Exercise objective
Set down each line of the material that follows exactly, and leave its pictures out.

Input data
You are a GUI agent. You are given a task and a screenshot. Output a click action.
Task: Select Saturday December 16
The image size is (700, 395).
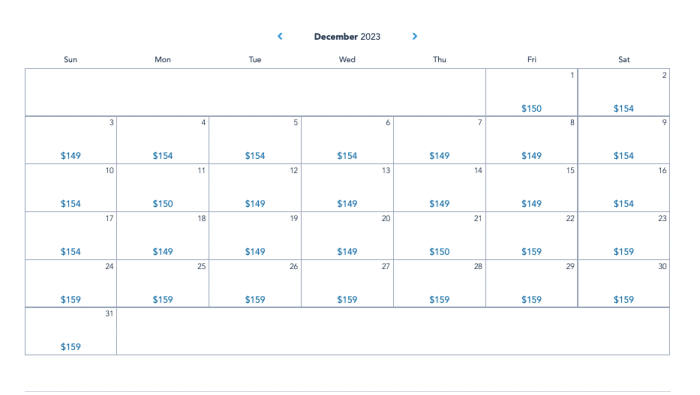click(x=624, y=187)
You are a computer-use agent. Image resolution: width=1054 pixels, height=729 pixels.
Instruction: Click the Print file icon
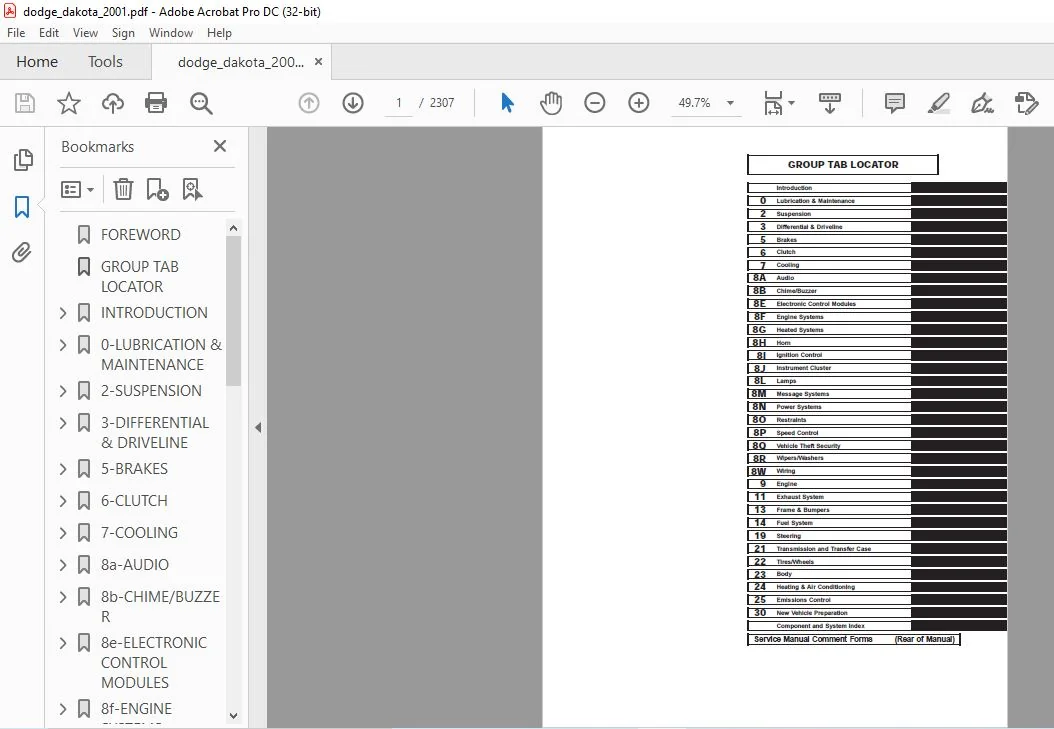[x=156, y=103]
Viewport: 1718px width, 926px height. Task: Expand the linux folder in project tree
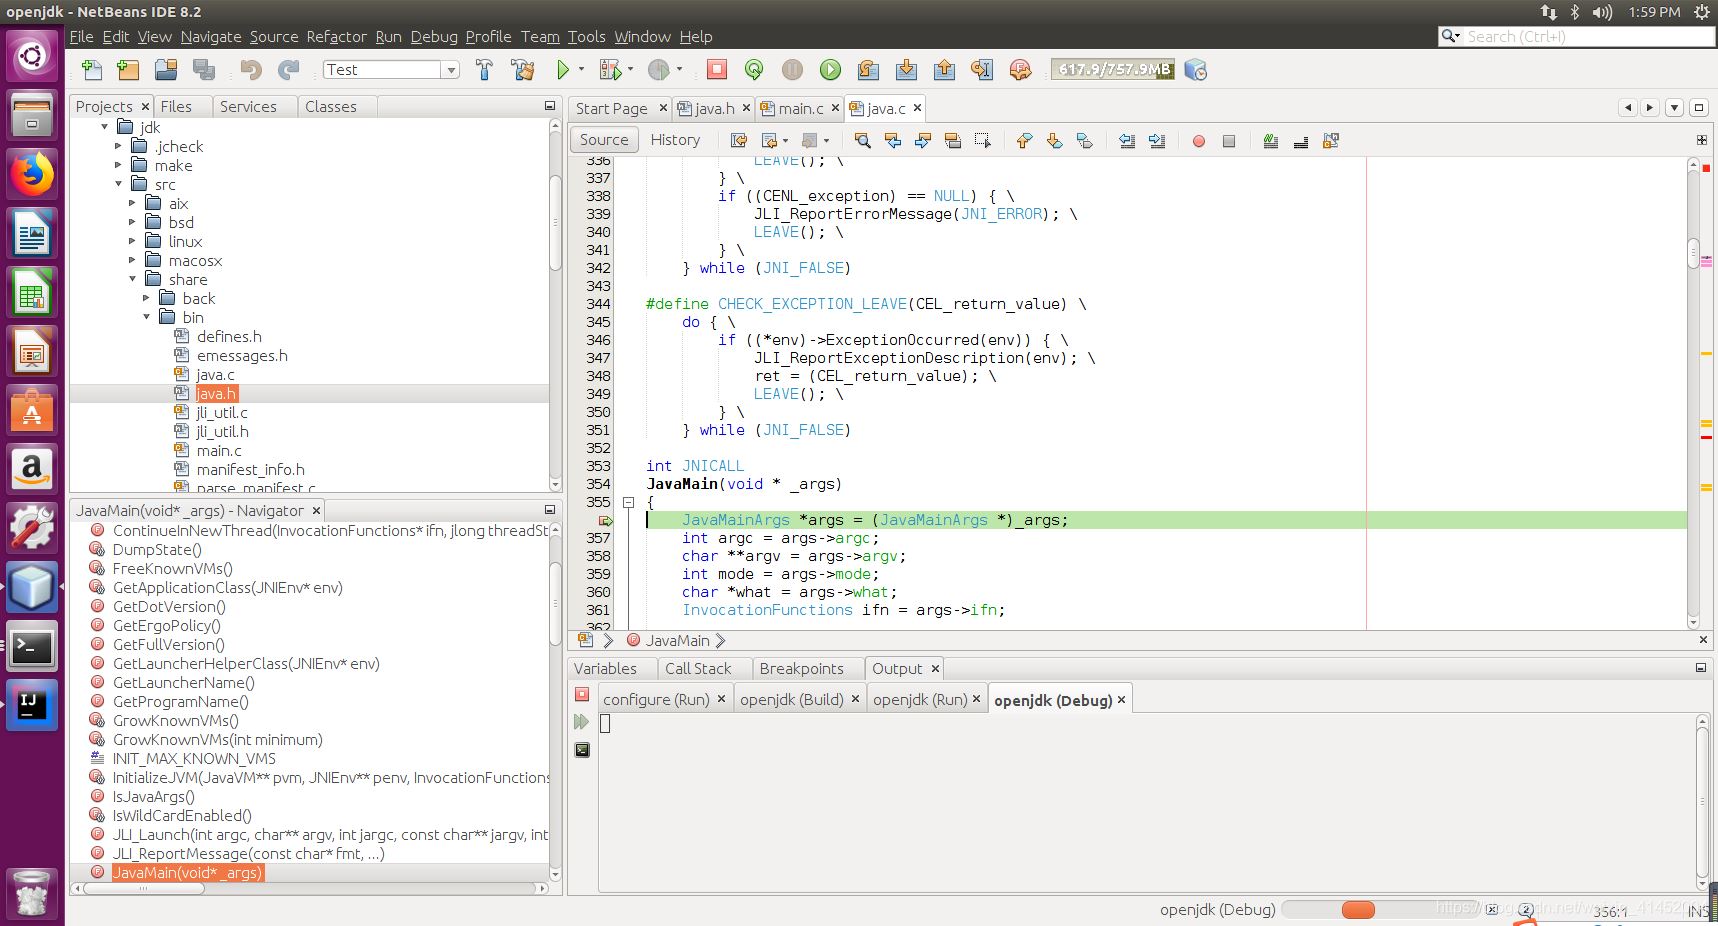pos(132,242)
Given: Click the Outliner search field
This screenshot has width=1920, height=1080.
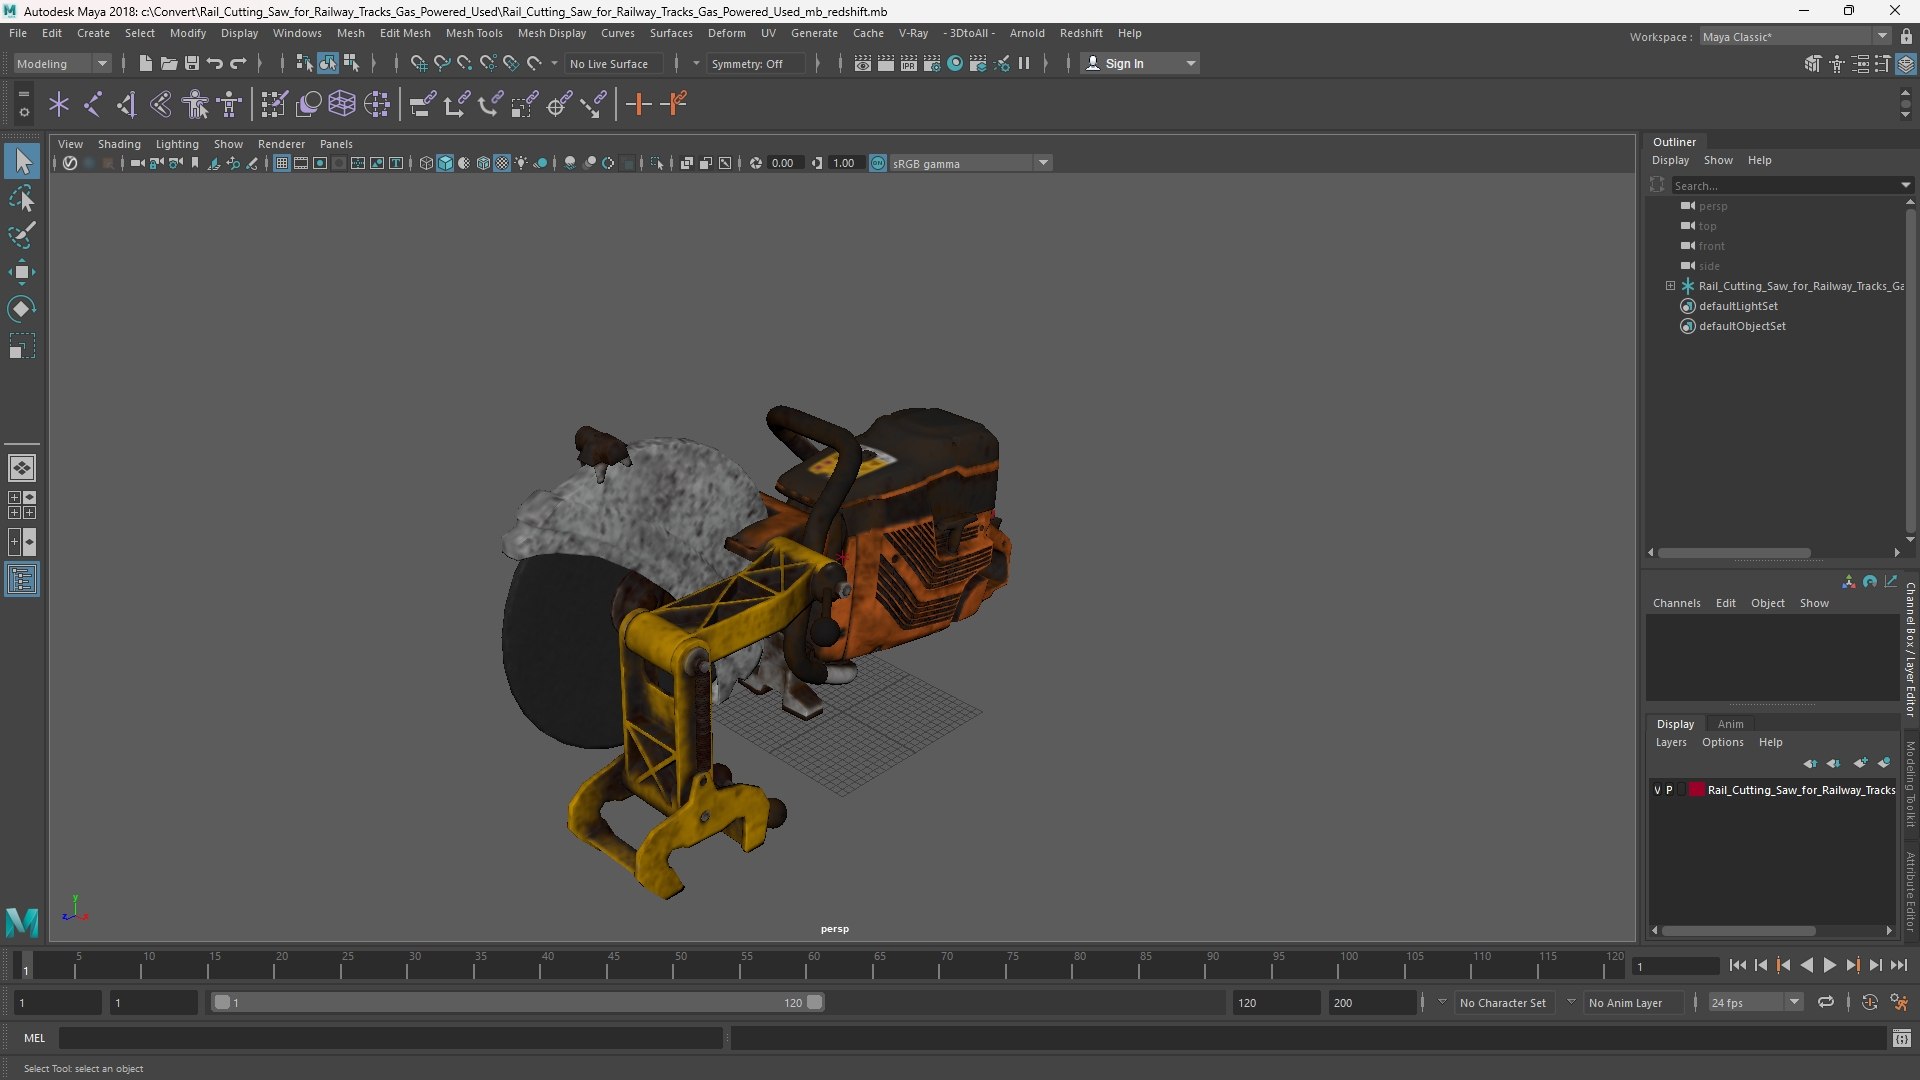Looking at the screenshot, I should tap(1785, 185).
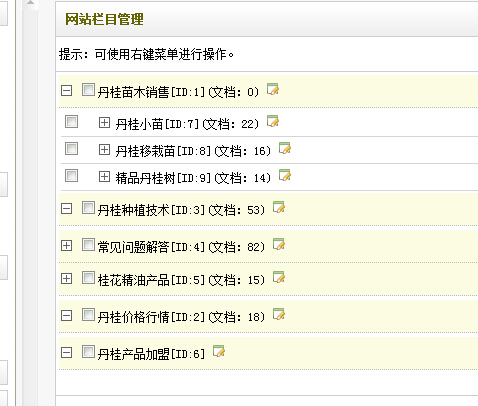Check the box for 丹桂苗木销售
The image size is (478, 406).
(x=88, y=90)
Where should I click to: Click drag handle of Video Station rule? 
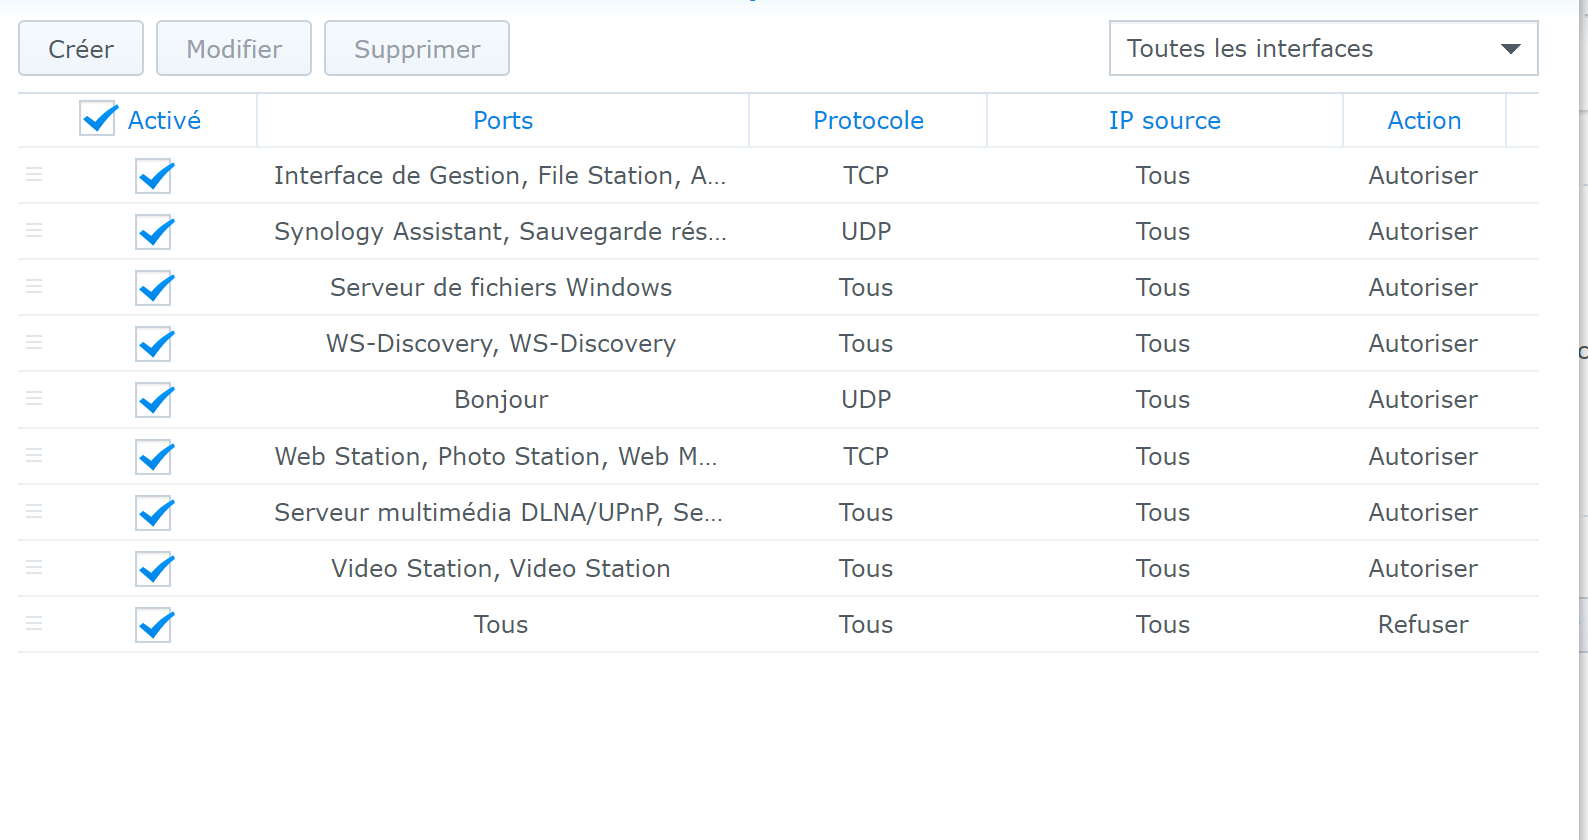pyautogui.click(x=34, y=568)
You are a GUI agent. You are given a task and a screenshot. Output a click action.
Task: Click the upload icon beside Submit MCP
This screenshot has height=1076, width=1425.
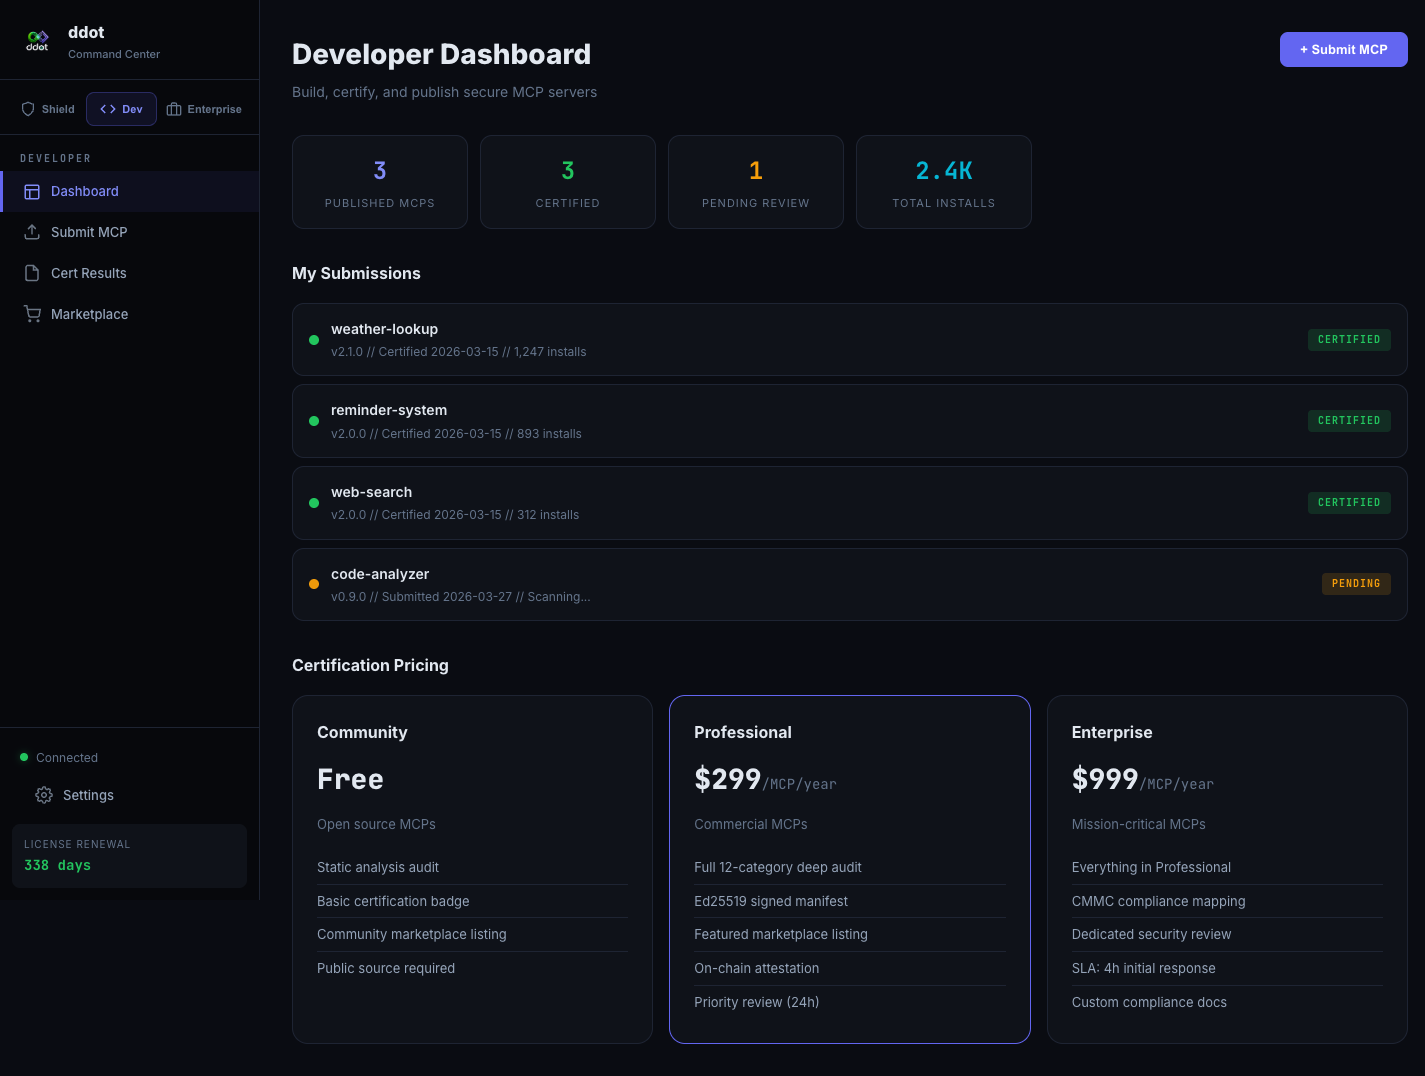(33, 232)
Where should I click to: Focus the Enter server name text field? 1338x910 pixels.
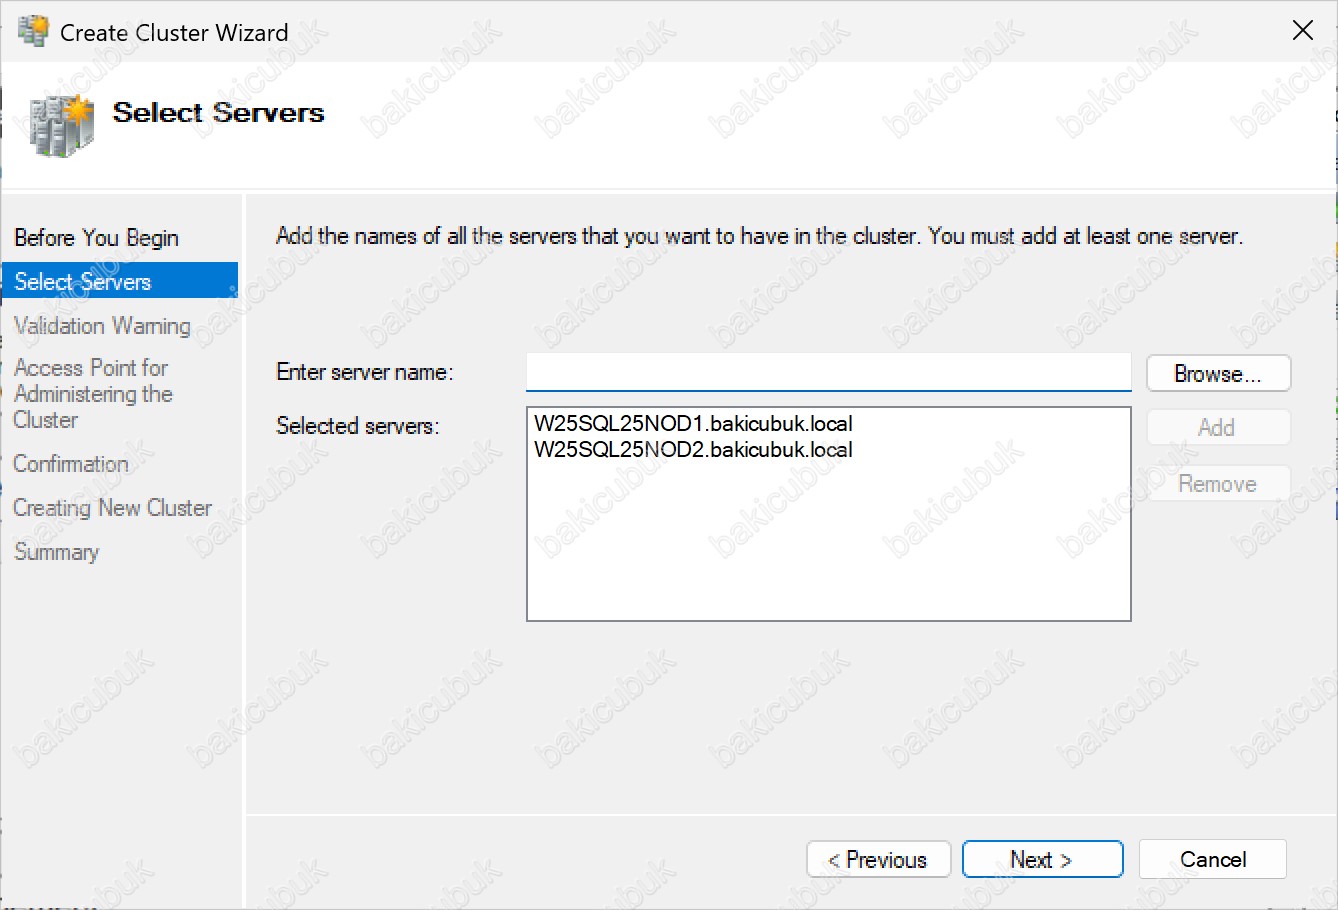[x=828, y=373]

Written answer
You are a GUI agent. You are given a task and a screenshot. Output a click action.
Task: Select Saturday December 16
The image size is (700, 395).
click(x=624, y=187)
You are a computer-use agent. Image resolution: width=1054 pixels, height=729 pixels.
Instruction: Click the Print file icon
[x=156, y=103]
Viewport: 1718px width, 926px height. Task: Expand the linux folder in project tree
pos(132,242)
Given: Click the Outliner search field
This screenshot has width=1920, height=1080.
Looking at the screenshot, I should tap(1785, 185).
Check the box for 丹桂苗木销售
The image size is (478, 406).
(x=88, y=90)
Where should I click to: Click drag handle of Video Station rule? 
pyautogui.click(x=34, y=568)
You are a GUI agent. You are given a task and a screenshot. Output a click action.
Task: Click the upload icon beside Submit MCP
This screenshot has height=1076, width=1425.
(33, 232)
Where should I click to: Focus the Enter server name text field? 1338x910 pixels.
[x=828, y=373]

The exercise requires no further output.